Our wine of the week is the 2019 IXSIR “Altitudes” Rosé ($16 retail). This is a Provence-style rosé made from 40 percent Syrah, 40 percent Cinsault and 20 percent Caladoc (a cross of Grenache and Malbec). This is a salmon-colored wine with aromas of strawberry, watermelon and a hint of citrus. It’s a medium-bodied wine with moderate acidity, light but sandy tannins and notes of red fruit. Overall, it’s a pleasant wine that was a little outside the ordinary, which accounts for a split decision from the Wine Concepts judges; one found it undistinguished, put her glass down after several sips and moved on the next wine, while the other found it interesting and pleasant. If you like Provence rosés, it's worth a try.

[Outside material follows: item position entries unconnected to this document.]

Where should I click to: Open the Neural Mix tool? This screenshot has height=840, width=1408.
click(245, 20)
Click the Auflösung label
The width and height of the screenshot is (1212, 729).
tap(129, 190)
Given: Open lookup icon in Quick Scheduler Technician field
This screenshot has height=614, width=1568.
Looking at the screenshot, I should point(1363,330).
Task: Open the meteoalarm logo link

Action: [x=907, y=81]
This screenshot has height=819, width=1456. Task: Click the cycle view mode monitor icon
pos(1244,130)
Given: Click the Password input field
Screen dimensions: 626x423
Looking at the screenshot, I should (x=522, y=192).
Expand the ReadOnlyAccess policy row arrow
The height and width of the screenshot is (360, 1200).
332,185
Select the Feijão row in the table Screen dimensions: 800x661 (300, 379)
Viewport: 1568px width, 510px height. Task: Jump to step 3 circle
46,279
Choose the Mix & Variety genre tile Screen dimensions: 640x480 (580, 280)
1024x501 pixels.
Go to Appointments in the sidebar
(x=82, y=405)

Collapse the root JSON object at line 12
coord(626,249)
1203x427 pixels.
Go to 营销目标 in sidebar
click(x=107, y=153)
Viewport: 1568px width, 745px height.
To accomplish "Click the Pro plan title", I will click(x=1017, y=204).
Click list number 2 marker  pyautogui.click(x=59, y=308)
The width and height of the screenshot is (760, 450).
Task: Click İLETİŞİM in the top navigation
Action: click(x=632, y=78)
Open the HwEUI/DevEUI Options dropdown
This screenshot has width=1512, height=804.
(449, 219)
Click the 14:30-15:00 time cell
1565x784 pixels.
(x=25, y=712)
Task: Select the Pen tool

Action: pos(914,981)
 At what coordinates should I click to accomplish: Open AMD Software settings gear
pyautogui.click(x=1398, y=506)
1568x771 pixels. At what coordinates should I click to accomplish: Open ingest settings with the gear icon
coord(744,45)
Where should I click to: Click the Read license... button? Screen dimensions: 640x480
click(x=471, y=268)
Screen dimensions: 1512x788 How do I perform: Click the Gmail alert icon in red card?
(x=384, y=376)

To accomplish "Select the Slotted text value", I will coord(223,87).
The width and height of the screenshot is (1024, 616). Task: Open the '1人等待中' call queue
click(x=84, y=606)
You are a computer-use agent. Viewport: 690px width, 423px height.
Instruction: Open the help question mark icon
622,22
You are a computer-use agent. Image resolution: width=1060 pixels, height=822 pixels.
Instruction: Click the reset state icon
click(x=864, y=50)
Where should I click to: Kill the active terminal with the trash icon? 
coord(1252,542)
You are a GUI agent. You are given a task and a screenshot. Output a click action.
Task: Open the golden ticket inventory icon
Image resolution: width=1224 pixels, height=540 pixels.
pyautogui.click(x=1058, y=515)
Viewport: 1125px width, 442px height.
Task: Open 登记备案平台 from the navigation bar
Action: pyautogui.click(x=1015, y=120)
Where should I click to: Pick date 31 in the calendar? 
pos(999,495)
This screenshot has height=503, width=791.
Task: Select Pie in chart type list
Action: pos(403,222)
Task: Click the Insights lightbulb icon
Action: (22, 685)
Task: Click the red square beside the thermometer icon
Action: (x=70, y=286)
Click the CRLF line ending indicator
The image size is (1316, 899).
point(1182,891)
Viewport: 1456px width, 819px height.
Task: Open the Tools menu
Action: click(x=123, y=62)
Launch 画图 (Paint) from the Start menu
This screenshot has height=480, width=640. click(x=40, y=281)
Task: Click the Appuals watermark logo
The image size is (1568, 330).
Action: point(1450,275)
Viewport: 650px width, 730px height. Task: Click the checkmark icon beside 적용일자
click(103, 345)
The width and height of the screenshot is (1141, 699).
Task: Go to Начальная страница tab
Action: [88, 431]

- IXSIR is a modern, world-class winery located in northern Lebanon, in the Batroun district. Its vineyards are above 5,000 feet, among the highest in the northern hemisphere, which provides cool evenings necessary for preserving the wine’s acidity.
If you're interested in exploring, Lebanon has a number of other excellent wineries. Those include:
- Chateau Musar (the most prestigious but most quirky – people love it or hate it);
- Chateau Ksara (the oldest and largest); and
- Chateau Kefraya (founded in 1979, the country’s second largest producer).